Please ensure the following R packages are installed on your computer.

rm(list = ls())
seed <- 1
set.seed(seed)

require(kaiaulu)

## Loading required package: kaiaulu

require(data.table)

## Loading required package: data.table

require(jsonlite)

## Loading required package: jsonlite

require(magrittr)

## Loading required package: magrittr

require(gt)

## Loading required package: gt

require(stringi)

## Loading required package: stringi

require(markdown)

## Loading required package: markdown

require(XML)

## Loading required package: XML

require(ggplot2)

## Loading required package: ggplot2

# Paths to Sentiment Classifier -- see sailuh/sentiment_classifier
tool <- parse_config("../tools.yml")
pysenti_path <- get_pysenti_path(tool)        
pysenti_conda_env_name <- get_pysenti_conda_env_name(tool)
conda_path <- get_conda_path(tool)

# GitHub Dataset for Prediction
conf <- parse_config("../conf/kaiaulu.yml")
authors <- get_filter_by_reply_author_substring(conf)
subjects <- get_filter_by_reply_subject_substring(conf)
body <- get_filter_by_reply_body_substring(conf)
token_replacements <- get_replace_token_regex_with(conf)
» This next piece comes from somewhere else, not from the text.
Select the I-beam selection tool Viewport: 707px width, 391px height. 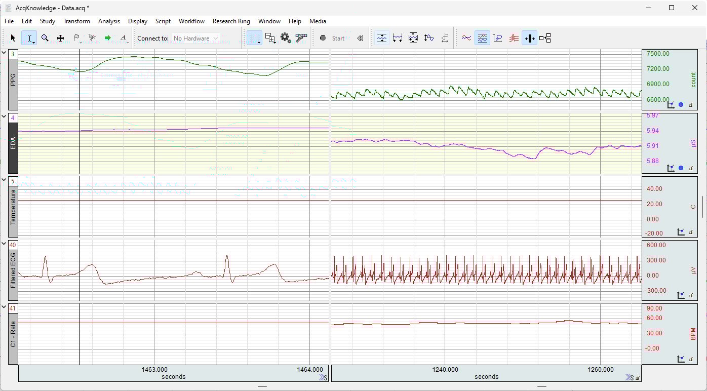(29, 38)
# Sentiment Classifier Params
training_dataset_filepath <- get_sentiment_training_dataset_filepath(conf)
model_save_path <- get_trained_model_path(conf)     
prediction_save_path <- get_prediction_dataset_filepath(conf)

3 Preparing Dataset

We grab project data from GitHub, JIRA, and mailing lists because these sources capture the core developer communication, including issues, pull requests, and comments. Within these sources, the body field generally contains the actual developer interactions and discussions within the project. Parsing this data into a unified reply data.table standardizes its structure, enabling consistent pre-processing and ensuring our sentiment model can accurately analyze human-generated content.

In order to download Github data, you need a Github token. For details, see Here. The functions in Kaiaulu will assume you have a token available, which can be passed as parameter.

conf <- parse_config("../conf/kaiaulu.yml")

save_path_issue_refresh <- get_github_issue_search_path(conf, "project_key_1")
save_path_pull_request <- get_github_pull_request_path(conf, "project_key_1")
save_path_issue_or_pr_comments <- get_github_issue_or_pr_comment_path(conf, "project_key_1")

# Make sure the above save_path_* folders exists using

dir.create(save_path_issue_refresh)

## Warning in dir.create(save_path_issue_refresh):
## '../../rawdata/kaiaulu/github/sailuh_kaiaulu/issue_search' already exists

dir.create(save_path_pull_request)

## Warning in dir.create(save_path_pull_request):
## '../../rawdata/kaiaulu/github/sailuh_kaiaulu/pull_request' already exists

dir.create(save_path_issue_or_pr_comments)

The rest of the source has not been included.